Activity:
Determine the number of lines in the data below that hold "will"; give nothing but that number.

[Records for this exercise]

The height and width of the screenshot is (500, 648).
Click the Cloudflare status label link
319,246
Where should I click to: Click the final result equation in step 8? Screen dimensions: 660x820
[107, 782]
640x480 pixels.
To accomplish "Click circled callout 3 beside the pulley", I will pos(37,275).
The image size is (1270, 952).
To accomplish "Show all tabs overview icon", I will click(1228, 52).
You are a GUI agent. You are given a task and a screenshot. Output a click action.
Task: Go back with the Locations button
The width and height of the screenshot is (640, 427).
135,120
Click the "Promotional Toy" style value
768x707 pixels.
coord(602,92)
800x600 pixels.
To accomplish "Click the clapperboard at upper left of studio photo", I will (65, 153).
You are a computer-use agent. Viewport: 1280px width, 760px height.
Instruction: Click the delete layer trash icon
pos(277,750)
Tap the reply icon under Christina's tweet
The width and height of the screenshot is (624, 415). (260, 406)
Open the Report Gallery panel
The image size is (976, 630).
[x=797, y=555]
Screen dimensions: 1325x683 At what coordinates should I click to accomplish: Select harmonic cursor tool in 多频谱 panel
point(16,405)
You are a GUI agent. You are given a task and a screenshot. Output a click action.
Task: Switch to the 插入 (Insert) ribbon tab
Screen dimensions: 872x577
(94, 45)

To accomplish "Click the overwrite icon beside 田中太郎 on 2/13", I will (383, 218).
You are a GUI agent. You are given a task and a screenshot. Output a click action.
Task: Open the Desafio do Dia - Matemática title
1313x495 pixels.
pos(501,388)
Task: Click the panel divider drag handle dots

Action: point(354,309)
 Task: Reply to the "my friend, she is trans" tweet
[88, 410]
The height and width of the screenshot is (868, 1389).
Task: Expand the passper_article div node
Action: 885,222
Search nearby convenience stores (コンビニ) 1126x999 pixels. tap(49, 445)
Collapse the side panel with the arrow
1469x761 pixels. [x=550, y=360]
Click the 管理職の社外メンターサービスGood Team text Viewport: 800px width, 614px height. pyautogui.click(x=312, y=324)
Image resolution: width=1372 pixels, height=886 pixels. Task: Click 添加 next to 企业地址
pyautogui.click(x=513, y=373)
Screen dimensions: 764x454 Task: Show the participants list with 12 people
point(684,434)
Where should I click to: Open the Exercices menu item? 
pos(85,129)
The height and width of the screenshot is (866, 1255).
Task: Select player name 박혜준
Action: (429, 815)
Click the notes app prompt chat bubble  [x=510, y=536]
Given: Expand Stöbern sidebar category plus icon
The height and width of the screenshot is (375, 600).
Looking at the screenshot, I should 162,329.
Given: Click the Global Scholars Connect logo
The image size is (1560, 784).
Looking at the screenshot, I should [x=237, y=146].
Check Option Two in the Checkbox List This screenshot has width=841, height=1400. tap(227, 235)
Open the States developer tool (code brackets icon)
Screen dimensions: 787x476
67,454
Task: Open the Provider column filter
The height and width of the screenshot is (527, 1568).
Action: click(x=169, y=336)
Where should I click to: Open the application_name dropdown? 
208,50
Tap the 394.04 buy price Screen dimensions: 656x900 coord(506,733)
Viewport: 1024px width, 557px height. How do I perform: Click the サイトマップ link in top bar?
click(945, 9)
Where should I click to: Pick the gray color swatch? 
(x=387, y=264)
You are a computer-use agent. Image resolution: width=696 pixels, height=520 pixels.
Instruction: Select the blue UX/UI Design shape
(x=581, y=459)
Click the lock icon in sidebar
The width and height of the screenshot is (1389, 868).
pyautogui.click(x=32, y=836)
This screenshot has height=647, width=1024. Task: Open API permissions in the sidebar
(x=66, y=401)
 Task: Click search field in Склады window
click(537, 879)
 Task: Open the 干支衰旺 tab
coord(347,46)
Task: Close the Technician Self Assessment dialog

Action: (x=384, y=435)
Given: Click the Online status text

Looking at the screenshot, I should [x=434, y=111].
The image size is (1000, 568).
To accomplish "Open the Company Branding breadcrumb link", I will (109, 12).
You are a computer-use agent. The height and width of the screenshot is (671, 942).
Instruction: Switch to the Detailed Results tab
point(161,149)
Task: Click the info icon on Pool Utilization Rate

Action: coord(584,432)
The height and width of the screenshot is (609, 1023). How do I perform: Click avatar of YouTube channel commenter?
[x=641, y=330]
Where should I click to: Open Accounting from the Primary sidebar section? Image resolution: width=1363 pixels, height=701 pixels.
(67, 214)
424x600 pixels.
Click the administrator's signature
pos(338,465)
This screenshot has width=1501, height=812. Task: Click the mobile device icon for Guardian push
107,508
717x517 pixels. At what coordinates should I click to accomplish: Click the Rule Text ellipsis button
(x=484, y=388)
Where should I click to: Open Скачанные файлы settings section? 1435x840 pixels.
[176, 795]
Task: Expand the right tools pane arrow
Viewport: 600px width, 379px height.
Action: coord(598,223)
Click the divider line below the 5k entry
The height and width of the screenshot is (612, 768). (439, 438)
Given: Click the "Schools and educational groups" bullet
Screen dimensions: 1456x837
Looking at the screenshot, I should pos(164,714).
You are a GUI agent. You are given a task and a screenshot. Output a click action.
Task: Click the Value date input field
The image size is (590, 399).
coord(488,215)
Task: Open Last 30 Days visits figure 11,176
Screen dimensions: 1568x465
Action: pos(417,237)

[/Records for this exercise]

Expected output:
5